Thank you for your help.
To answer your question, when I say "jazz font" I am making a reference to other notation program's inclusion of a particular font that resembles hand-written scores. I would like for my scores to have this hand-written look, if possible. But your question raises another one for me - I do not know what feta fonts are in Lilypond, nor how to use them. Can you point me to a resource where I can learn about them? Maybe what I'm looking for is there.
Thank you,
Josh
On 10/11/05, Sven Axelsson <[EMAIL PROTECTED]> wrote:
On 11/10/05, Josh Lawrence <[EMAIL PROTECTED]> wrote:--Hello list,
I am new to Lilypond, and I am learning how to properly input information. Currently, I am using the standard Just Friends to practice with. From looking at other people's input files, I have been able to come up with the following partial lead sheet score:
Here are my questions:
First, my chords are not aligning up with the beginning of the bar that they apply to in the pdf output. How can I make sure that the chords fall at the beginning of the measure?

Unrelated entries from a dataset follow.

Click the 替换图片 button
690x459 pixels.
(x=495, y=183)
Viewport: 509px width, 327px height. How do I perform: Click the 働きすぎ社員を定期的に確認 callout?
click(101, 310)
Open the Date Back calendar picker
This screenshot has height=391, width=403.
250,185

That is because your music starts with a quarter note partial, and your chords with a semibreve. If you look at the log file you should see something like:
warning: barcheck failed at: 1/4
s2
| c1:maj7 | s1 | a1:m5-.7 | d1:9- |
Fix that and the alignment is fine.Second, I would like for my chart to be 4 bars per line, "Real Book" style. Is there a simple way that I can tell Lilypond to use 4 bars per line, and still keep a reasonable look to the score?
Insert \break where you want a new line.Finally, is there a jazz font I can use?
Don't know, what is a jazz font? Do you need symbols not included in Lilyponds Feta fonts?
Sven Axelsson
--
There are 10 types of people in the world, those that understand binary, and those that don't.